"Und little girls, Ikey? Ain't they fer little girls?" asked the only little girl in the group. And a very small girl she was, with a softly gentle voice and darkly gentle eyes fixed pleadingly now upon the bard.

"Yes," answered Isaac grudgingly; "sooner they sets by somebody's side little girls could to go. But sooner nobody holds them by the hand they could to have fraids over the rubber-neck-boat-birds und the water-lake, und the fishes."

"What kind from fishes?" demanded Morris Mogilewsky, monitor of Miss Bailey's gold fish bowl, with professional interest.
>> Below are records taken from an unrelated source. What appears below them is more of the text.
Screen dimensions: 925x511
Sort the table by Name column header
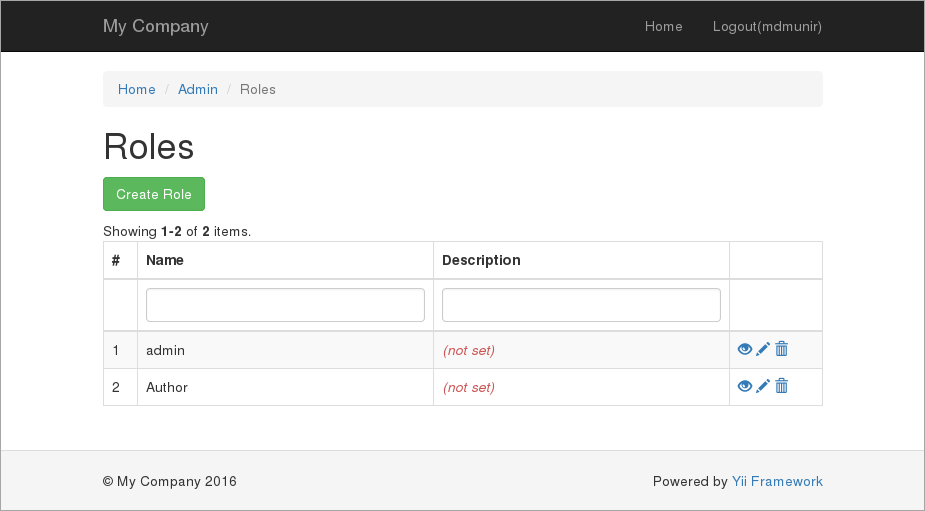165,260
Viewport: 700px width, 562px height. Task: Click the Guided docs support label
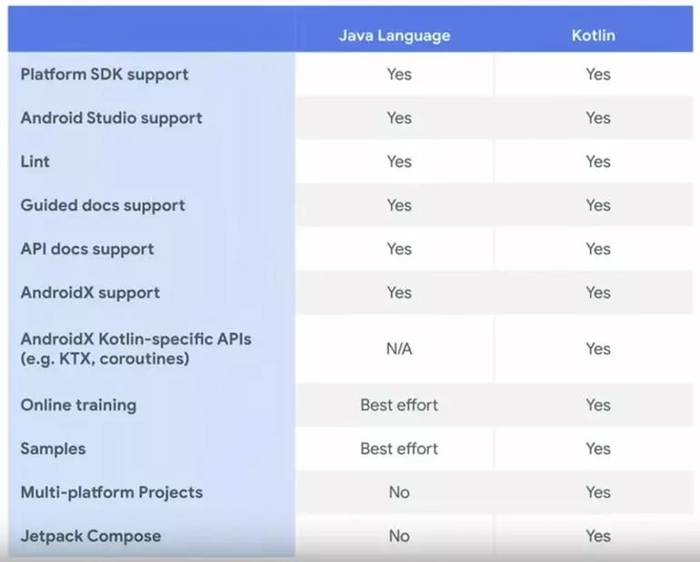(103, 205)
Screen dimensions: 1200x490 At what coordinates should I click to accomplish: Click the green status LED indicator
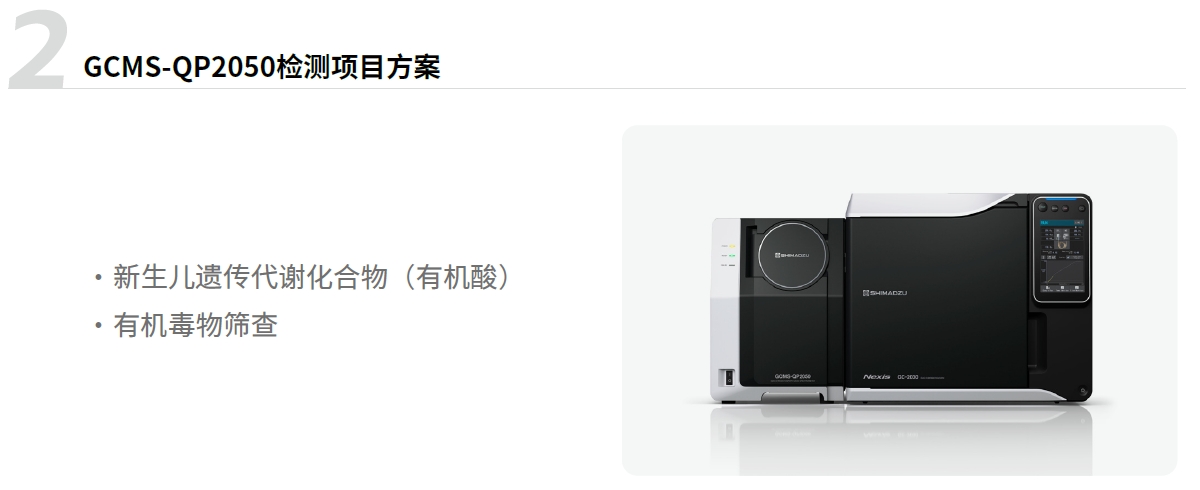pyautogui.click(x=732, y=256)
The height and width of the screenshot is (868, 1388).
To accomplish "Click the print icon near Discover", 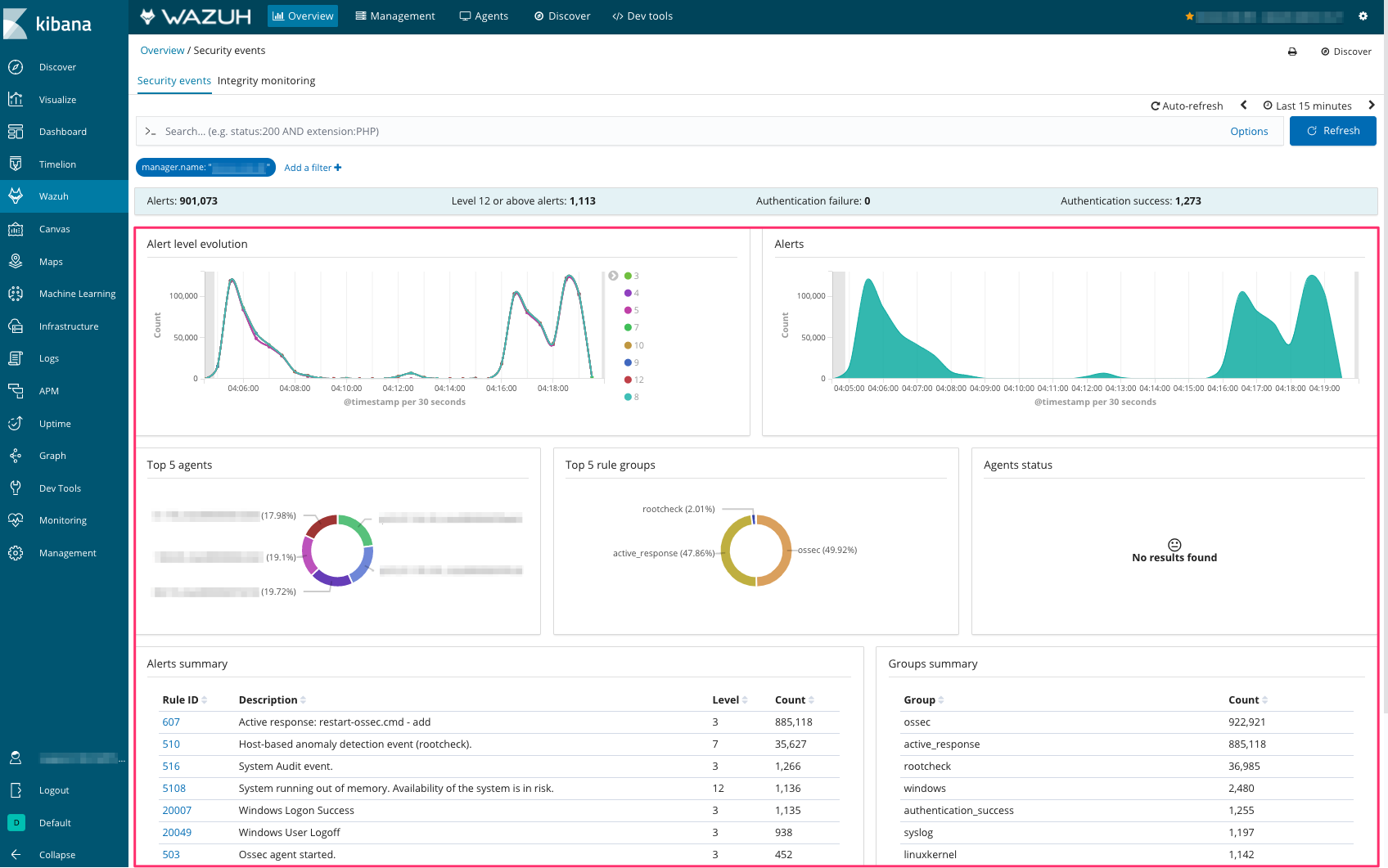I will click(1292, 52).
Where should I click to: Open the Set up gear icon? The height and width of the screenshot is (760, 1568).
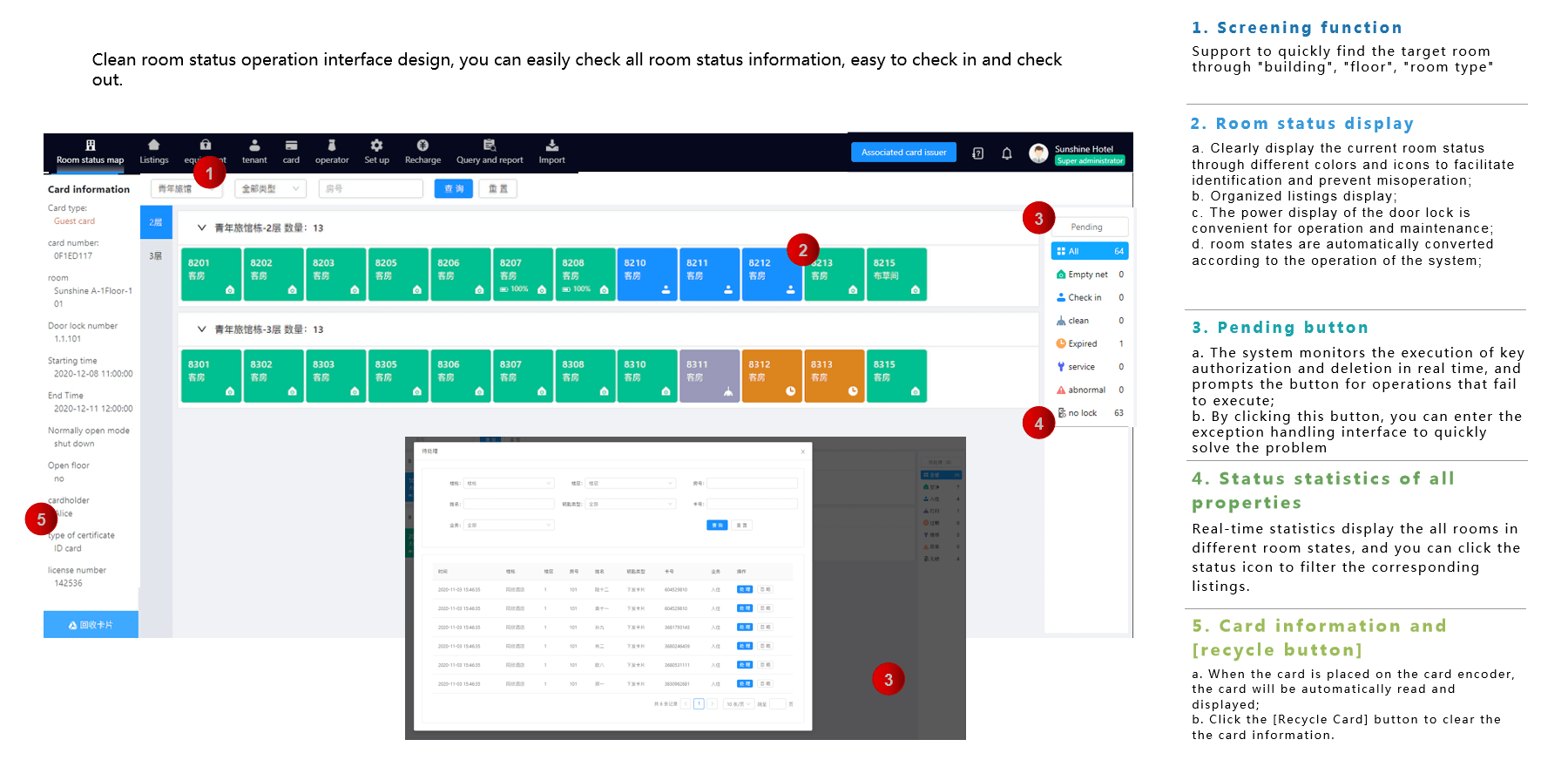pyautogui.click(x=376, y=146)
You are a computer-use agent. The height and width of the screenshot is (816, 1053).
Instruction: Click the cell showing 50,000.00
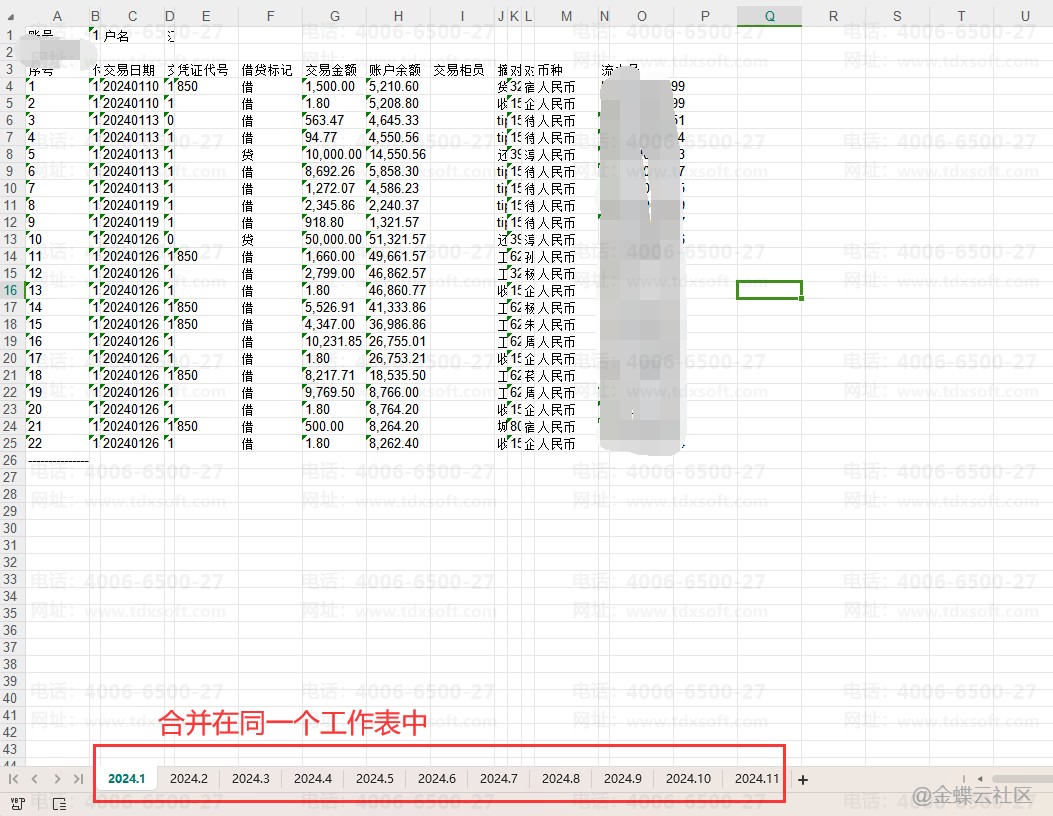coord(333,240)
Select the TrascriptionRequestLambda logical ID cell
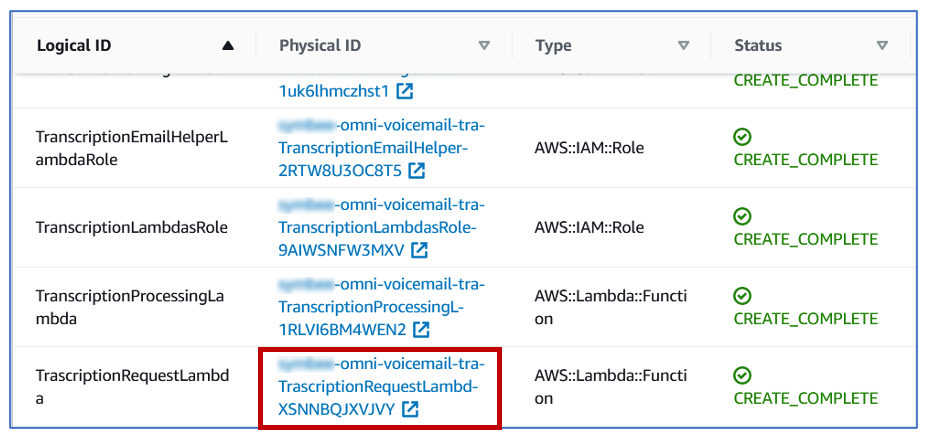Image resolution: width=927 pixels, height=439 pixels. pyautogui.click(x=132, y=386)

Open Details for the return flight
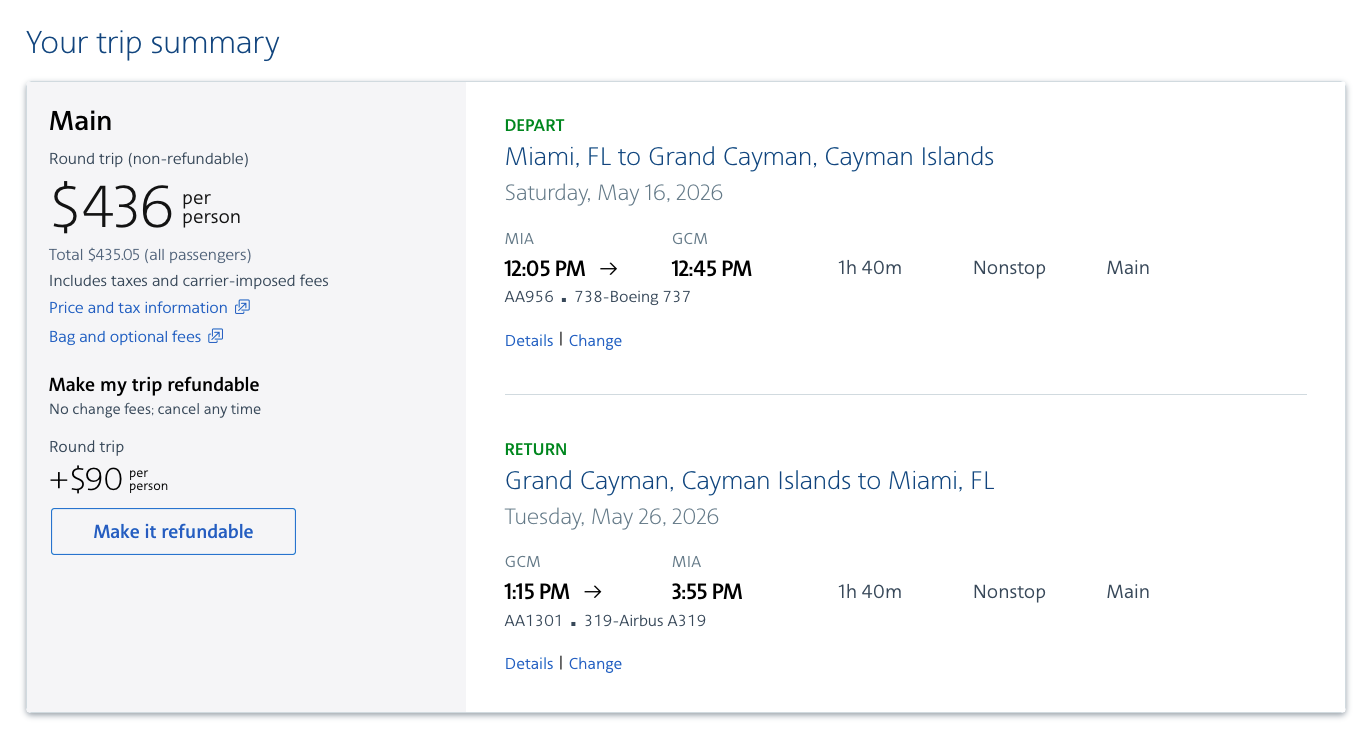(x=528, y=663)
"From gold fishes und red fishes und black fishes"—Patrick stirred uneasily and Isaac remembered—"und green fishes; the green ones is the biggest; and blue fishes und all kinds from fishes. They lives way down in the water the while they have fraids over the rubber-neck-boat-birds. Say—what you think? Sooner a rubber-neck-boat-bird needs he should eat he longs down his neck und eats a from-gold fish."

"'Out fryin'?" asked Eva, with an incredulous shudder.

"Yes, 'out fryin'. Ain't I told you little girls could to have fraids over 'em? Boys could have fraids too," cried Isaac; and then spurred by the calm of his rival, he added: "The rubber-neck-boat-birds they hollers somethin' fierce."

"I wouldn't be afraid of them. Me pop's a cop," cried Patrick stoutly. "I'd just as lief set on 'em. I'd like to."

"Ah, but you ain't seen 'em, und you ain't heard 'em holler," Isaac retorted.

"Well, I'm goin' to. An' I'm goin' to see the lions an' the tigers an' the el'phants, an' I'm goin' to ride on the water-lake."